Pictured above are the results of the national vote from 2016-2022 compared to an average of the last 3 polls by Marist from those cycles, a poll generally regarded as a“High-Quality Pollster.” Since RCP’s blatant fuck up in 2022 where they dropped polls conducted less than 2 weeks before election day so their aggregates only included right-leaning polls, there’s been a lot of talk about “High-Quality Polling Averages” being the best way to predict elections. In theory, this sounds correct. If you aggregate pollsters who have been the most accurate in the past, you should get a relatively accurate result. However, there are two problems with this in practice: first, the polls generally considered to be “high quality” are just well-funded media polls with a far from perfect track record and second, pollsters are inconsistent.
If you follow me on Twitter, you’ve probably seen this before. Recently, I ranked pollsters based on the average of polls they conducted in the month before an election since 2016, with a greater weight being given to more recent elections.
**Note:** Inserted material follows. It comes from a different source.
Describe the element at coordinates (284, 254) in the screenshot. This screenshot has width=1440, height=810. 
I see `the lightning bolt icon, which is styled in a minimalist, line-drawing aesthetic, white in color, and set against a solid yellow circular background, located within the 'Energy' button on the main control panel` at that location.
First looking at average error ranking, the bottom half includes 2 highly-regarded University polls and 3 Mainstream Media polls. I don’t think I’ve ever seen a high-quality polling average that doesn’t include NBC News, Marist, and Quinnipiac. Yet, statistically, these are all national polls that miss by over 3.5% on average. That’s a bad national poll. I think there are 2 major reasons why people do this, with one being malicious. The first is we generally associate well-known brands with being high-quality. We all know NBC News and CNN, so when they release a poll, we give it more attention than “HarrisX” a relatively unknown poll, despite HarrisX having a much better track record than NBC and CNN. The second is the malicious one: it’s really easy to lie with polling data. Because polls have different methodologies and inherent biases, we get large differences from poll to poll. For example, currently in the RCP average is Harvard/Harris which has Trump leading by 6, and Reuters/Ipsos which has Biden leading by 2. If I group the pollsters that have been more pro-Trump throughout the cycle, I get a Trump+2.8, but if I group the pro-Biden ones, I get Biden+1.2. This means as long as there are a few polls with your candidate in the lead, you can easily make an average that has your candidate ahead by calling it a “High-Quality Polling Average” when it’s actually just an average of the most favorable pollsters to your candidate. Although the largest problem with these exclusive averages is they often include the wrong pollster, there’s another very important one.
Polling Errors Are Never The Same
For this point, I’m going to use the Quinnipiac University poll as an example, though I could do the same with several others. In 2016 and 2018, Quinnipiac was a relatively accurate national poll. The average of their final 3 polls in 2016 was Clinton+4, a miss easily inside the margin of error and they missed by even less than that, just 1.6% in 2018. With this in mind, it would be common sense to put Quinnipiac in a high-quality polling average for 2020. They’d been within 2% on the national vote in the last 2 cycles, making them a good pollster, right? Nope. In 2020, the average of Quinnipiac’s final 3 polls was Biden+10.3% a nearly 6-point miss, making the second worst pollster I scored in 2020 after previous success. Fundamentally, an accurate poll requires luck. Polls have a larger margin of error than many of us realize, which can lead to a pollster having success one cycle, but failing the next. We can use past polling errors to get a relatively good idea of whether or not a pollster will be accurate, but there are always going to be surprises. Polling is a far from perfect science.
My Solution
I personally believe the best kind of polling average is a weighted average which includes just about every poll released within the last month. A weighted polling average gives greater importance to polls released recently and from pollsters with a smaller average error in the past. While this doesn’t completely account for pollsters having inconsistent cycles, it still gives pollsters who’ve struggled in the past a(n albeit smaller) impact on the aggregate without allowing major outliers to skew the entire thing. Overall, we have no clue which pollsters will get it right this time. But that’s not going to stop partisans from skewing their averages.